ARTICLE —
"""

# NEW HS929 - fluid leaking on floor!



## JTC (Dec 16, 2013)

After much debate about plunking down nearly $3 large - (especially after Consumer Reports was dissapointed in Hondas performance) - I went with my loyalty to the brand. 

Bought new (Wheel not TAS) at authorized Honda dealer just a few months ago - used about 5 times (amazing snow moving performance) - but now just noticed after sitting in the garage unmoved for 3-4 weeks - there is either hydrostatic or engine oil leaking on the floor. Not a huge amount - but a stain about 12" x 8" (not a puddle). Did not have time to completely inspect it - but notice there is a plate underneath the engine that will make sourcing the leak a little difficult. 
The hydrostatic fluid still seems to show full in the resivour. The fluid on the mat is clear as far as I can tell - but oil in such a new machine probably would not show much color either. Fluid did not feel as thick as motor oil - but I was in a hurry to the office. So not sure what the fluid is and where it is coming from. Ran and performed perfectly last time I used it. Starts first pull (is kept in a garage at 45F). 

I know it is under warranty - but the dealer is 30 miles away and I had to have it delivered as it is much too large for our SUV. 

Left message with my dealer - no call back after two days.

"""

ENTRIES SUPPLIED —
"""

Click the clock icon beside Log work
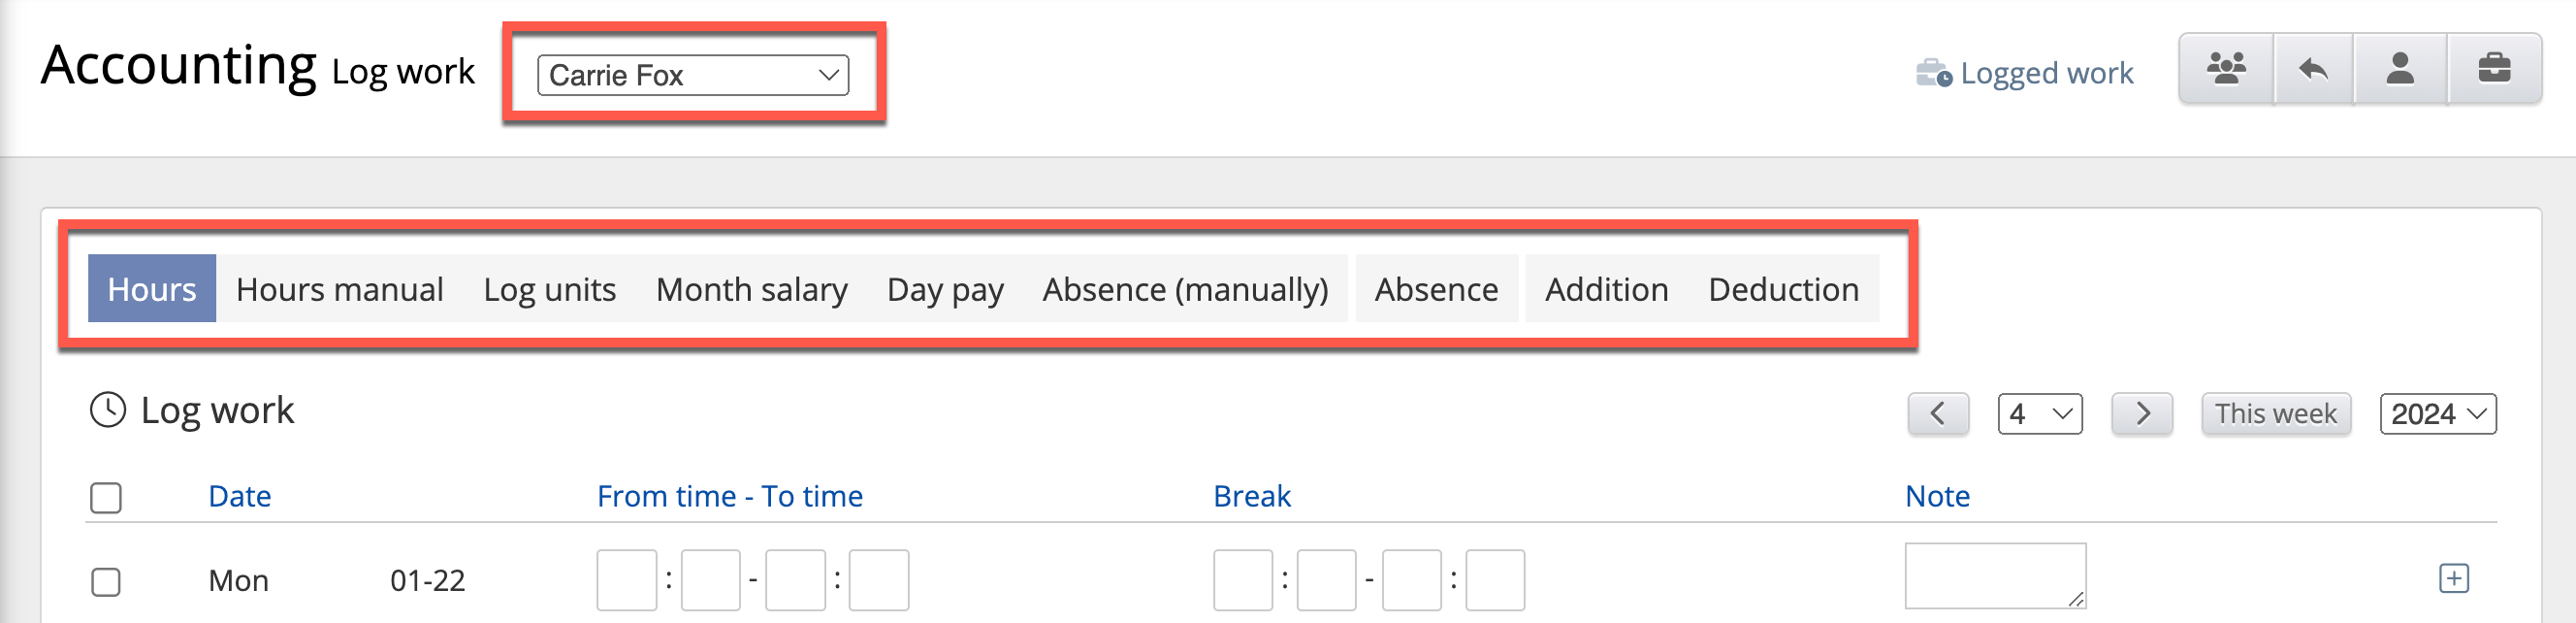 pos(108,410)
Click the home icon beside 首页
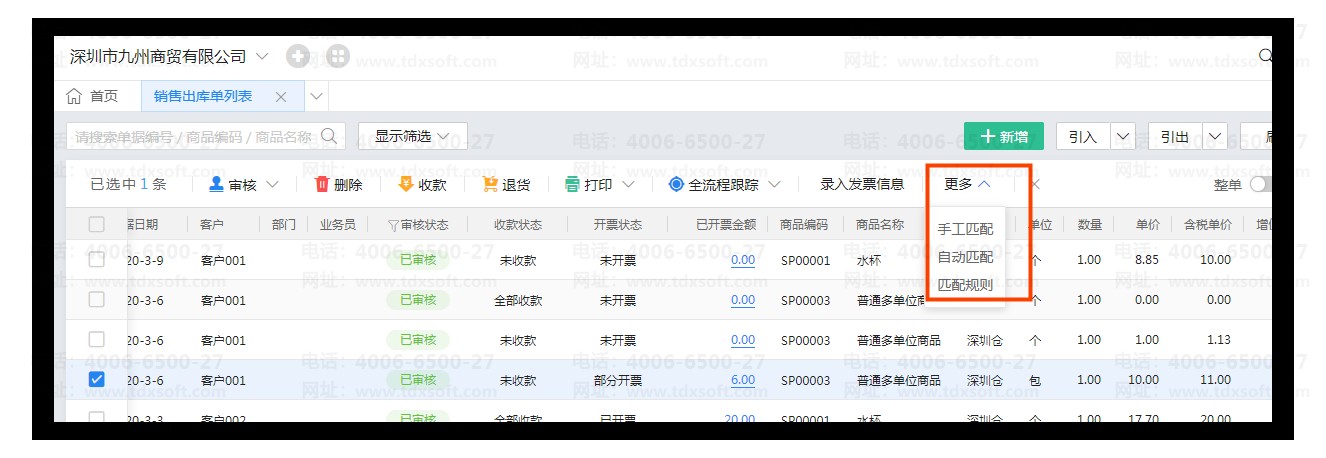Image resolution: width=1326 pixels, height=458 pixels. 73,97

"""
"""

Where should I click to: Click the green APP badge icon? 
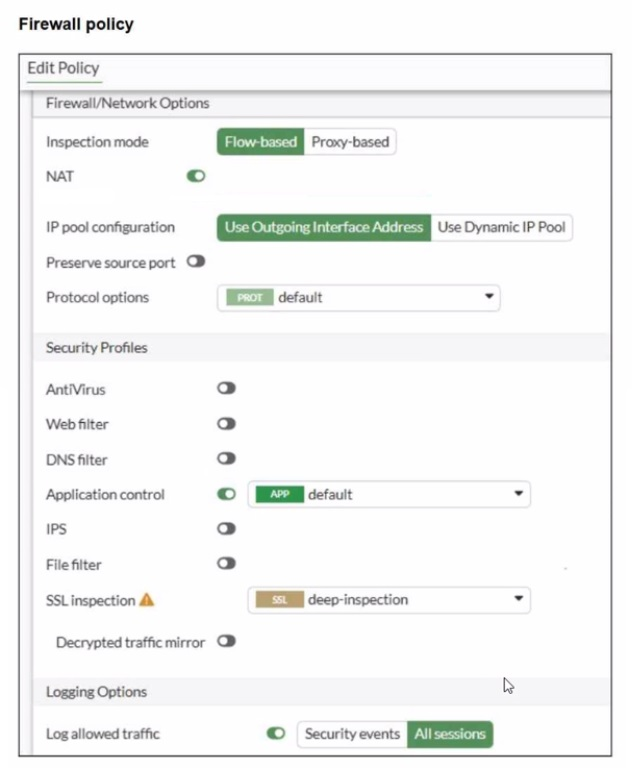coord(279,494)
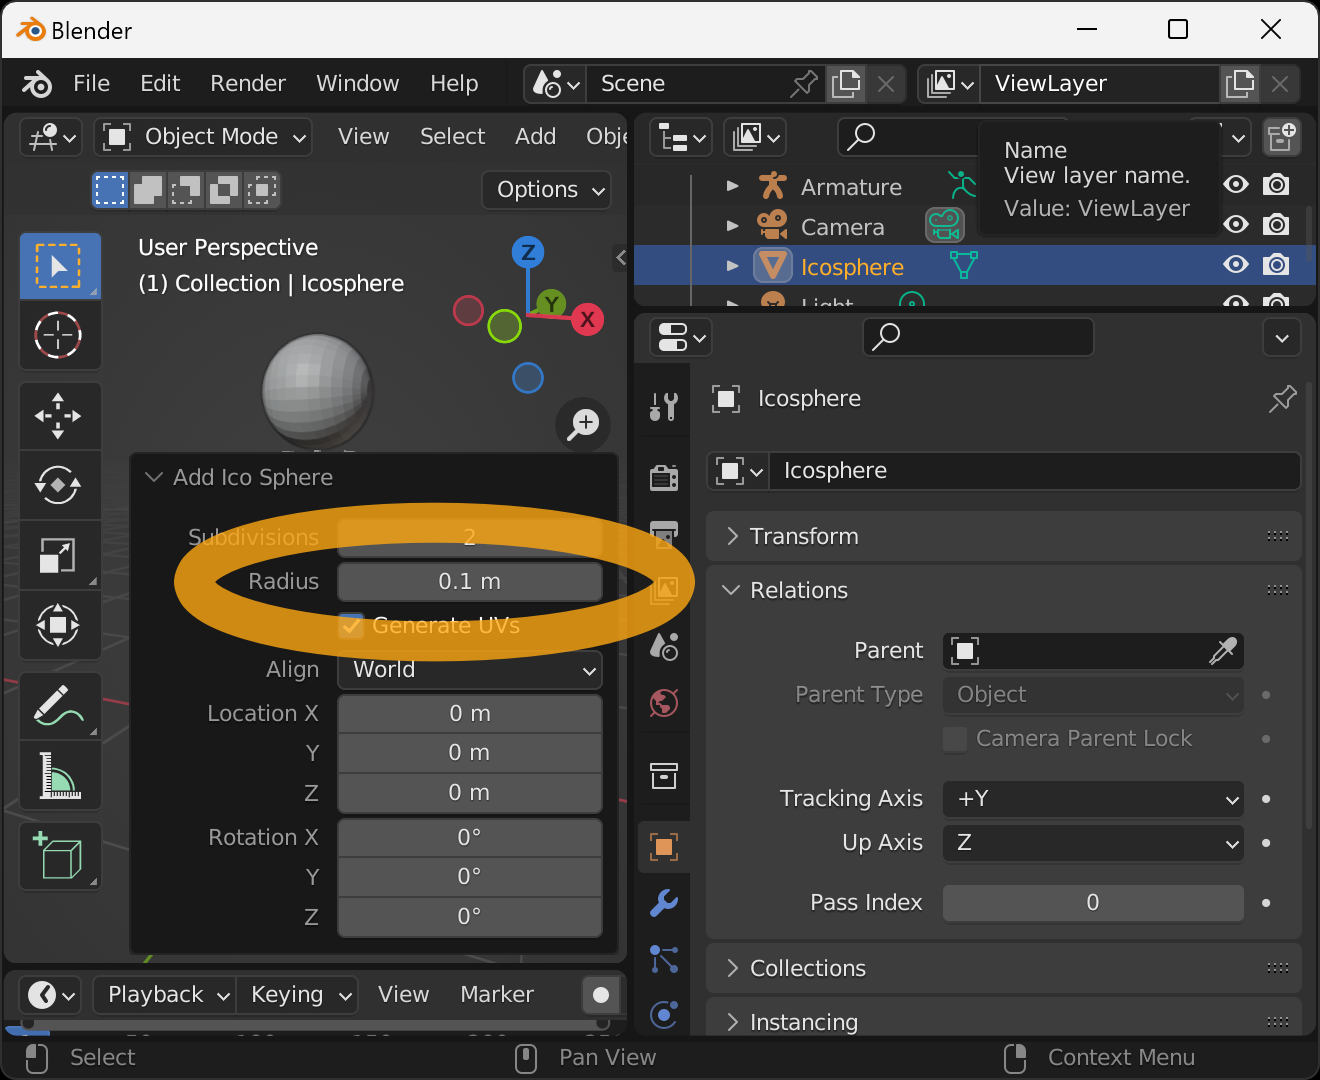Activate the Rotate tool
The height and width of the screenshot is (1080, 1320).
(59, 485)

"""
"""

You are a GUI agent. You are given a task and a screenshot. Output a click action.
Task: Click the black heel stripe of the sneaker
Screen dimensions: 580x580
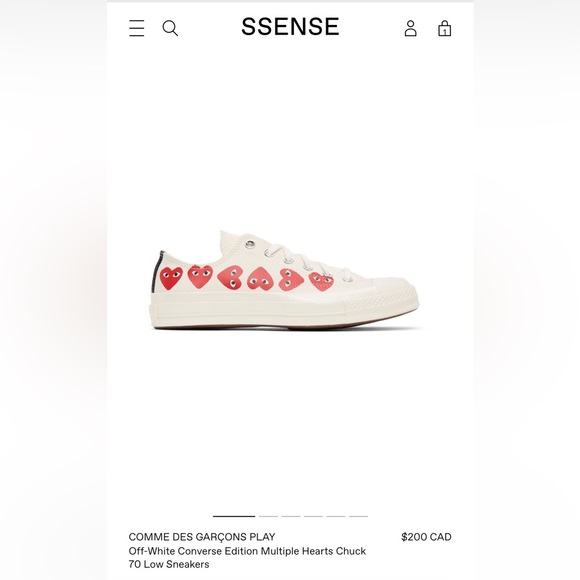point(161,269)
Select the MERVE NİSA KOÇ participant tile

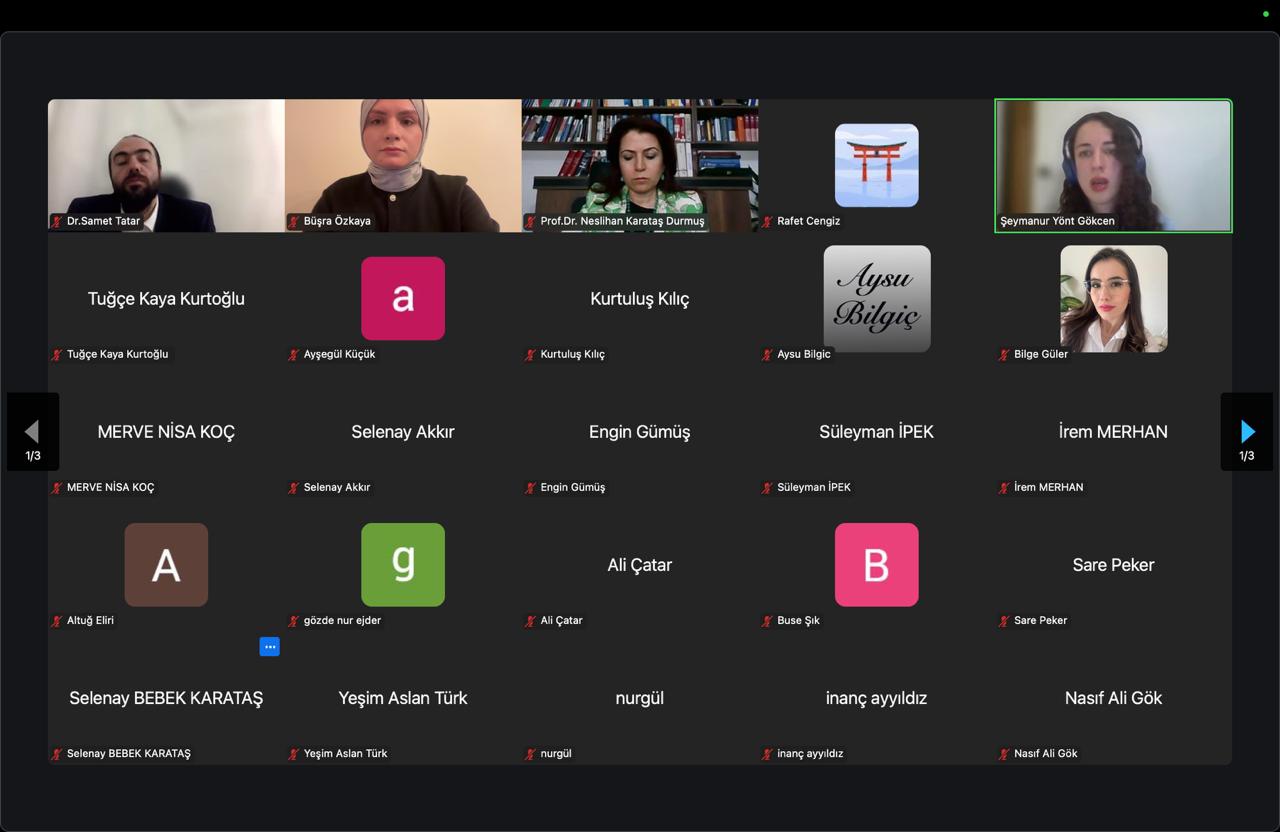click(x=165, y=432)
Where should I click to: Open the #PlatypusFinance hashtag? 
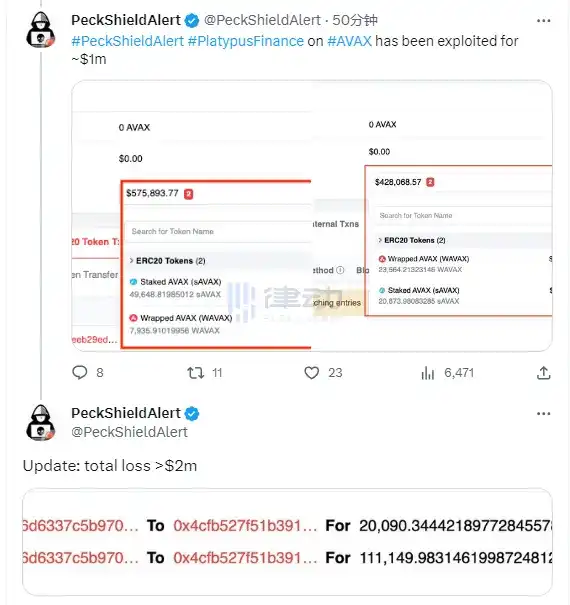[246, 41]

"""

DIRECTION —
Condense the paragraph of the forum post about the leaking HS929 that begins "Bought new (Wheel not TAS)" into a short bulleted list that keeps its main facts. The listing is separate material with no connection to the forum post.

EXERCISE SOLUTION —
- Bought new (wheel, not TAS) from an authorized Honda dealer a few months ago
- Used about 5 times, with amazing snow-moving performance
- After sitting unmoved in the garage for 3-4 weeks, it leaked either hydrostatic fluid or engine oil onto the floor
- The leak left a stain about 12" x 8", not a puddle
- Not fully inspected yet; a plate under the engine will make finding the source a little difficult